Por la tarde, el segundo mitin de la jornada en "la plaza de las Escuelas" de Mieres fue otro éxito. "Una muchedumbre abigarrada, al aire libre, bajo un cielo lluvioso y que amenazaba estallar en una tormenta, nos esperaba y nos escuchó hasta el último momento. Público también multiforme e igualmente atento y correcto. Muchos comunistas y socialistas, que asentían con entusiasmo cuando se hablaba de la Alianza revolucionaria y que nos interrumpían con palabras de seguridad, cuando señalábamos nuestras dudas, nuestras desconfianzas y los peligros que el comunismo autoritario representaba para el pueblo español, máxime dada la moral inescrupulosa de sus hombres".

Cuando terminaron, se presentó la madre de un joven comunista, muy destacado durante el movimiento -seguramente "Manolé Grossi", quien ya estaba en Cataluña-, y le manifestó su afecto. "Aunque en todo no esté conforme con lo que ha dicho, me ha gustado usted mucho. No tema. Con buena voluntad y respeto recíproco nos entenderemos". Luego, antes de tomar el tren para volver a Gijón, siguió la conversación en un café con otros actores de la revolución, entre ellos varios socialistas y todos coincidieron en la necesidad de seguir manteniendo la unidad obrera.
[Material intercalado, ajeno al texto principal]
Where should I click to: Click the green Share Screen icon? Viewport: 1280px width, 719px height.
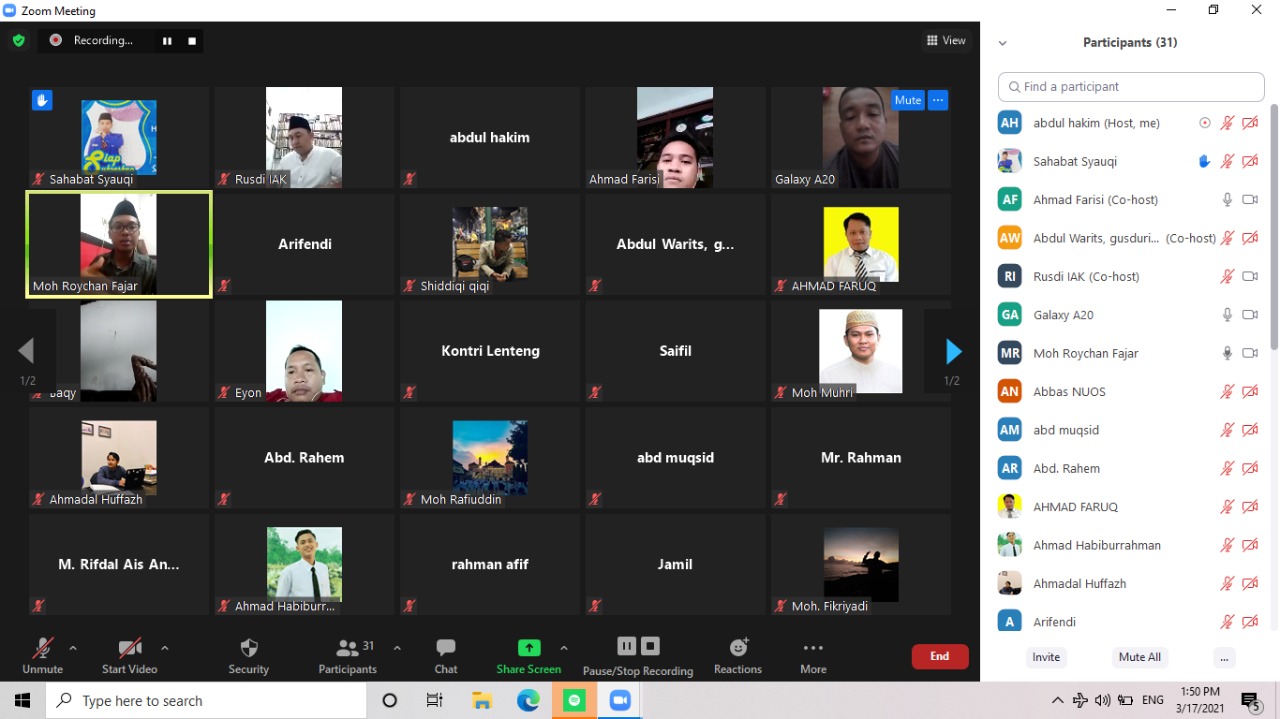coord(529,648)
Al finalizar la Guerra Civil Federica Montseny estableció su residencia en Toulouse, la ciudad preferida por los anarquistas españoles en el exilio. Desde allí volvió a visitar Asturias tras la muerte de Franco. Lo hizo en tres ocasiones, aunque no pisó las Cuencas Mineras, pero sí pudo recordar Turón porque en el último de esos viajes vino acompañada por un joven nacido en este valle: Juan Luis Rodríguez, amigo y compañero de claustro durante muchos años en el IES de Aller, que mantiene su militancia cenetista y a quien quiero dedicar esta historia.